Aaron Backman, executive director of the Kandiyohi County and City of Willmar Economic Development Commission, wants to broaden that coalition to bring in more community partners and give the group more structure that could deliver a heftier punch when lobbying for new construction money.
Backman is hosting a meeting Thursday morning in New London to bring old and new Highway 23 advocates to the table.
There, he will suggest that the group consider creating a formal organization—that could include electing officers and seeking contributions to pay for brochures and other lobbying expenses—that could get the attention of lawmakers.
Backman said he’s seen it work in other parts of the state where more formal, organized efforts have helped amplify the squeak of the squeaky wheel to obtain project funding.
Significant progress has been made on the Highway 23 project, including the four-lane through Spicer and four-lane bypass around Paynesville.
But there are 15 miles of two-lane road left in the 53-mile corridor, including a gap in the four-lane between New London and Paynesville and another gap between Paynesville and Richmond.
“I think we’re making progress and we need to keep up the pressure,” Backman said during a meeting Thursday of the EDC’s operations board.
With 72 percent of the job is done, Backman said renewed efforts need to be made to get the remaining 28 percent finished.
“It’s time to get it done,” he said. “I think we have a reasonable shot.”

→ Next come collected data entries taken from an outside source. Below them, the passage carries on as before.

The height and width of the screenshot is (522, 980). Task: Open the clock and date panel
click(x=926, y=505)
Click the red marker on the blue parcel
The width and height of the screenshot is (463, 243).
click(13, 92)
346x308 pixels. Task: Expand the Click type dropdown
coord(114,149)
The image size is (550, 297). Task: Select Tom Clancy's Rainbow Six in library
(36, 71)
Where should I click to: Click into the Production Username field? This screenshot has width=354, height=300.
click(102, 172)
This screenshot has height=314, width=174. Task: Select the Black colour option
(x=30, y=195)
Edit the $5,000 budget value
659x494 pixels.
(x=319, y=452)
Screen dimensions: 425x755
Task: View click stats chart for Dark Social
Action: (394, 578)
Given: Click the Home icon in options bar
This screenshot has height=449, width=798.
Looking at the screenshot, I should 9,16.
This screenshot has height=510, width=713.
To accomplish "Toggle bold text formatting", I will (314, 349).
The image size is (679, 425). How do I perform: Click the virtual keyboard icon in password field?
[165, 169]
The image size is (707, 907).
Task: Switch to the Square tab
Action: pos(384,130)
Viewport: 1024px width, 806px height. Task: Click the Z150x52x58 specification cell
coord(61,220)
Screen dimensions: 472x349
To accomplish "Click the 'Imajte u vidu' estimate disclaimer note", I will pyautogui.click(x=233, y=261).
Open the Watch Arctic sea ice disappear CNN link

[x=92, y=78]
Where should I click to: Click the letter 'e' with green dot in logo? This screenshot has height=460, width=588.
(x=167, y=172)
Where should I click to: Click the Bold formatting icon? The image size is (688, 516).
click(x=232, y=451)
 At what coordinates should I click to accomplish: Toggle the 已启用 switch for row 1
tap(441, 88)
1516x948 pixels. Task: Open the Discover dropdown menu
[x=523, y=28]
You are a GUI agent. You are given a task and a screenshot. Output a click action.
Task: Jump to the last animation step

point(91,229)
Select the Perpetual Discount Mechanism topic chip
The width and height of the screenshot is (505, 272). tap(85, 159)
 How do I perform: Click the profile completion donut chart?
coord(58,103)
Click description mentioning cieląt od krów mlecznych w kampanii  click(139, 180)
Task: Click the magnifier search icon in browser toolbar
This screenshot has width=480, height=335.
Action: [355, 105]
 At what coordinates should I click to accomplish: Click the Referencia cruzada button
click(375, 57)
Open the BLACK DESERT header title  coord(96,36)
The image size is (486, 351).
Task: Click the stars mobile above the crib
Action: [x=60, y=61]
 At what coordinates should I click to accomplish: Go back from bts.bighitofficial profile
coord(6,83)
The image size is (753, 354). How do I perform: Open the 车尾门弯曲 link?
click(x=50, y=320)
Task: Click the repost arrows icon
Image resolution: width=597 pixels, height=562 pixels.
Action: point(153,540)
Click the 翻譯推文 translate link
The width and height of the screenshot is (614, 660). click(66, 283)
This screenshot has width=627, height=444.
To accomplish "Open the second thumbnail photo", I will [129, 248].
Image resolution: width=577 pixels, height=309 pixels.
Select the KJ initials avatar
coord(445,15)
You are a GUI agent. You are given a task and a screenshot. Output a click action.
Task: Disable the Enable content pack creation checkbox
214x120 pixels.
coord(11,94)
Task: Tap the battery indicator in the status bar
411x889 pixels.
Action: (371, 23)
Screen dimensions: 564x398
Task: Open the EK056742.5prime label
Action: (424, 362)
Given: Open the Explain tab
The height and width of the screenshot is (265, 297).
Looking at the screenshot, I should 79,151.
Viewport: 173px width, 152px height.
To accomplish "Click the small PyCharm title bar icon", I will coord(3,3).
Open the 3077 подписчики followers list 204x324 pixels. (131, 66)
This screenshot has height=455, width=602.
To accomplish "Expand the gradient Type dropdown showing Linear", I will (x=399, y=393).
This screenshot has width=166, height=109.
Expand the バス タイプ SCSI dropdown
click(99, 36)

The Minnesota Department of Transportation has a plan for the route but there is currently no money earmarked for the construction, which is estimated to cost between $50 million and $70 million.
That’s why Backman wants to kick the Highway 23 coalition into high gear.
“We need to keep the momentum going,” said Backman, who is inviting representatives from the Highway 23 gap communities to a meeting at 7:30 a.m. Thursday at McKale’s restaurant in New London.
In the past, the coalition gatherings have been held in Willmar. Backman said it’s important to engage community partners to increase the voice in the effort.
Backman created a half-page glossy brochure that says Willmar is the largest outstate city without four-lane access and that having a four-lane highway to connect to Interstate 94 will attract and retain businesses and jobs in the region.